According to a report in September 2013 from media watchdog Ofcom, a fifth of content consumed by the UK audience is pirated content. It was reported that 22% of the music  and 35% of films consumed online is pirated.

It is clear that the government is taking copyright infringement quite seriously and Intellectual Property Minister, Baroness Neville-Rolfe, said: “The government takes copyright crime extremely seriously—it hurts businesses, consumers and the wider economy both on and offline.

“Our creative industries are worth more than £7 billion to the UK economy and it’s important to protect them from online criminal enterprises.”

The government introduced a law in October 2014, which made it legal to transfer music into your home library either on an MP3 or other devices.
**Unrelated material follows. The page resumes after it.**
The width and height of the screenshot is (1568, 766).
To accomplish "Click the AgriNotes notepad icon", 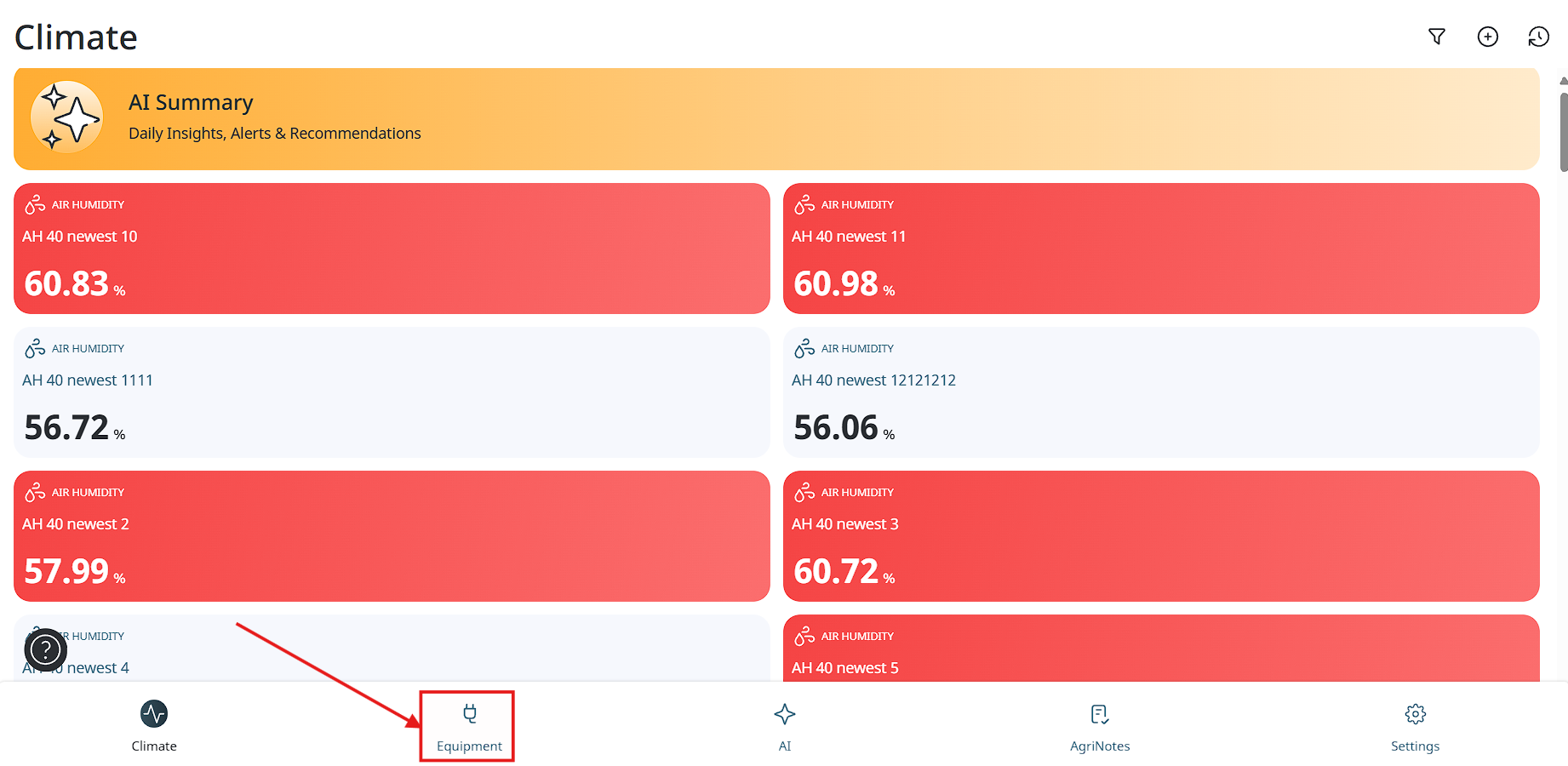I will 1100,714.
The high court has now overturned this law. This also could mean that technically you are unable to copy a CD you own and make versions for the car and another for at home. You will be able to make back-ups for personal use, but it has always been illegal to make them for friends and family or sell them on.

It has been suggested that increasing the penalties for copyright offences will deter people from downloading or sharing music illegally. The impact of this move will be felt by both businesses and consumers, especially since the country’s creative industries, including film, television and music, are worth 7.1 billion per year to the UK economy and support more than 1.6 million jobs.

“Online or offline, intellectual property theft is a crime,” said Detective Chief Inspector Peter Ratcliffe, Head of the Police Intellectual Property Crime Unit (PIPCU).